# WHAT YOU NEED TO DO
Write out word for word each line from the one containing "Where should I" through the close of the listing, including both ends. Pictures do not belong in the copy.

= Beginning of Section =

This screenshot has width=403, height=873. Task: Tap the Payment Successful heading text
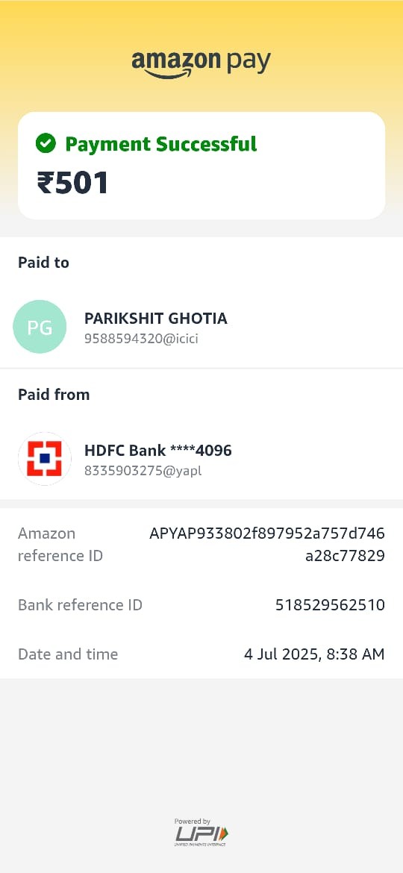(161, 144)
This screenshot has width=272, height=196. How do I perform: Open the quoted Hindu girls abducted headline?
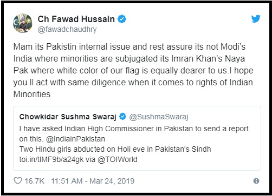(115, 149)
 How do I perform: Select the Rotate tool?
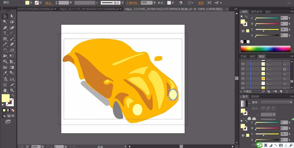click(x=5, y=50)
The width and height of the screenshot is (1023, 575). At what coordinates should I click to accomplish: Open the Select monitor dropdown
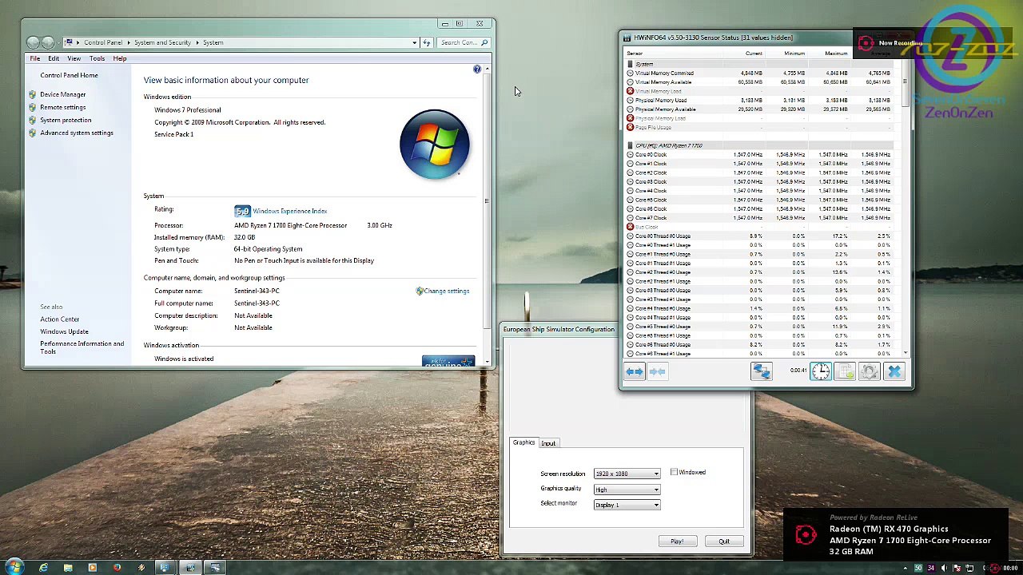[x=627, y=505]
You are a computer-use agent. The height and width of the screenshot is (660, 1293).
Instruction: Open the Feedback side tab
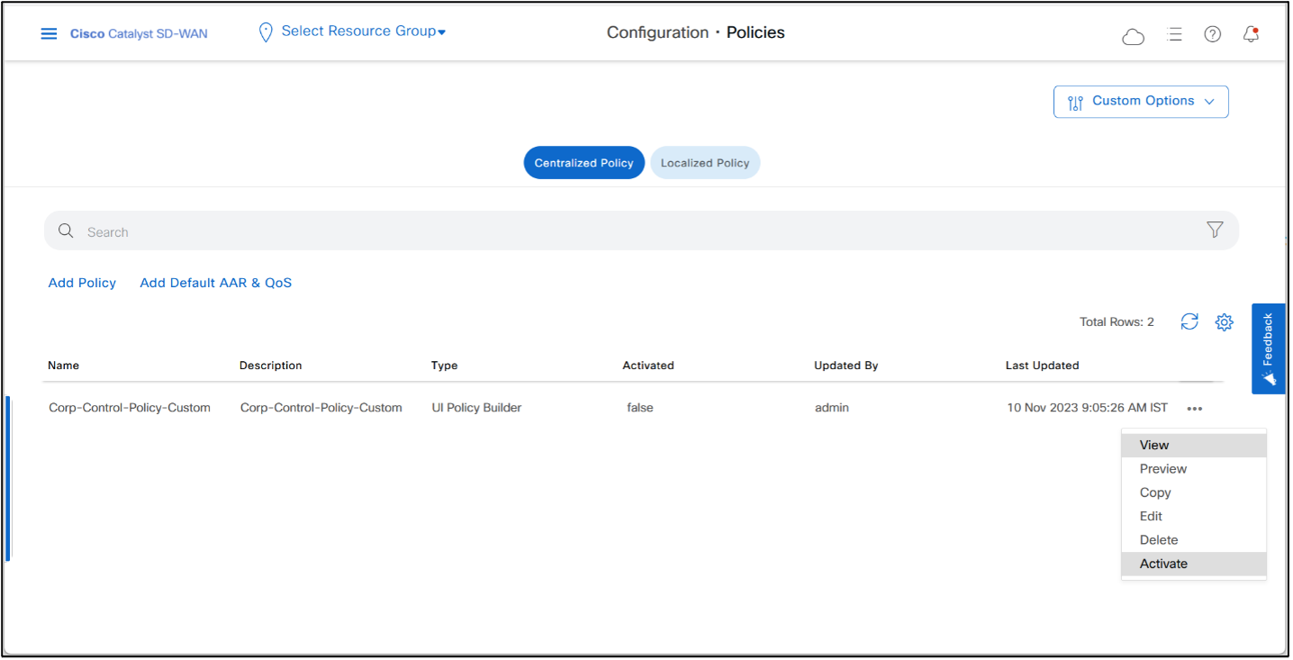1268,348
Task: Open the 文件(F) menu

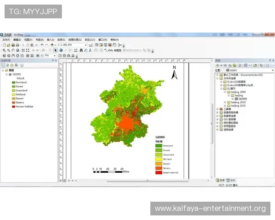Action: [x=6, y=40]
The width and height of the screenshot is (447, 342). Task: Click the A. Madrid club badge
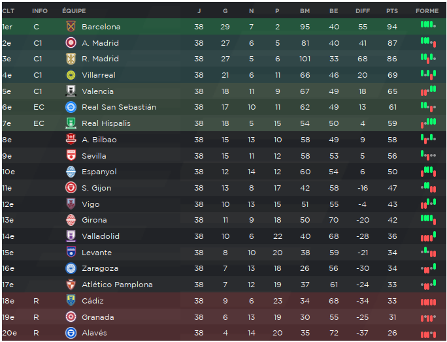pyautogui.click(x=71, y=42)
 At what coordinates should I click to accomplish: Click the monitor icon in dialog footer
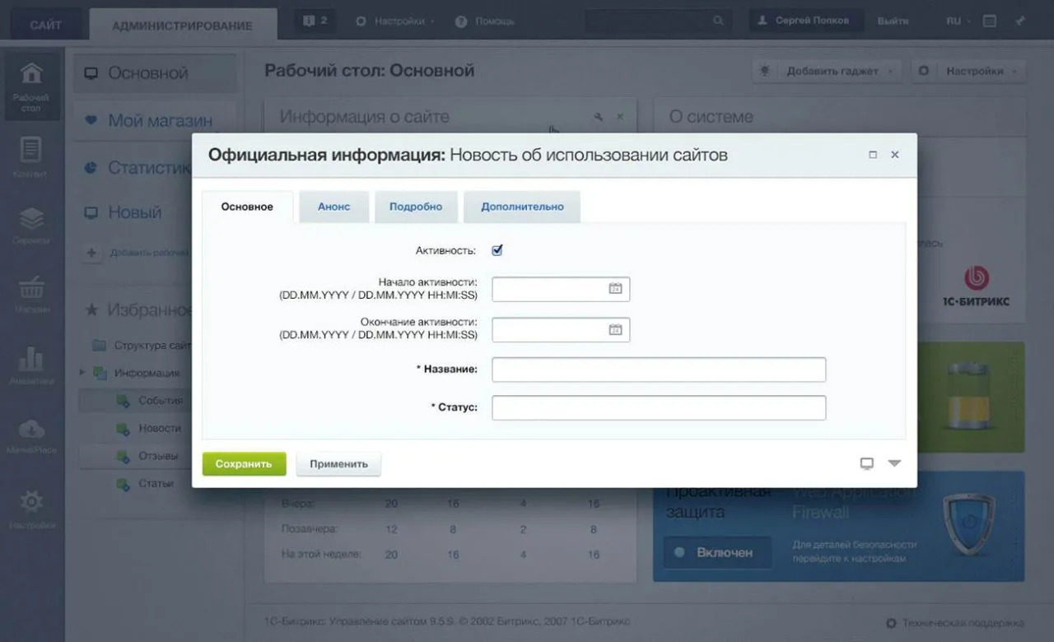(866, 463)
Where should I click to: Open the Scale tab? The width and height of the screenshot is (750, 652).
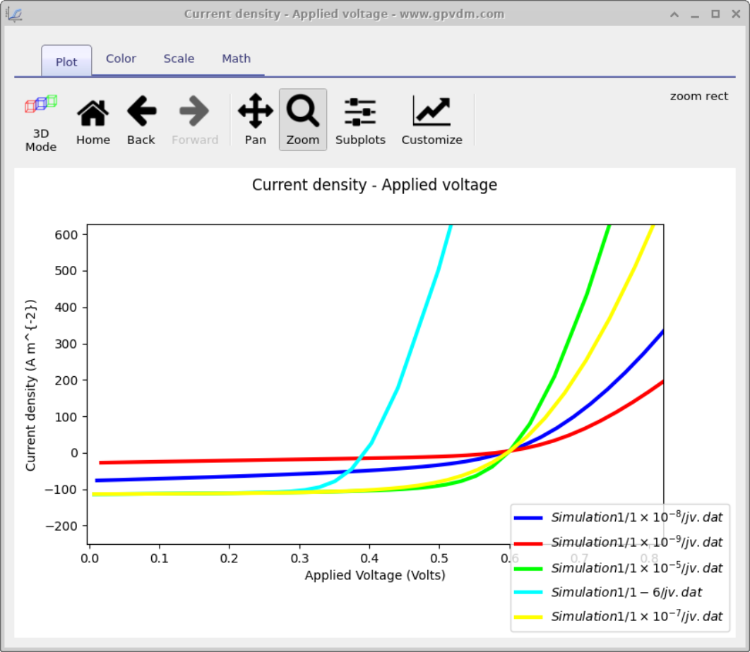(x=179, y=59)
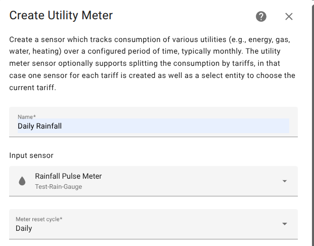Click the 'Name*' field label

(x=27, y=117)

= End of Section =

# WRITTEN ANSWER
Where should I click to: Open the Scale tab? The width and height of the screenshot is (750, 652).
(x=179, y=59)
Click the 'Name*' field label

(x=27, y=117)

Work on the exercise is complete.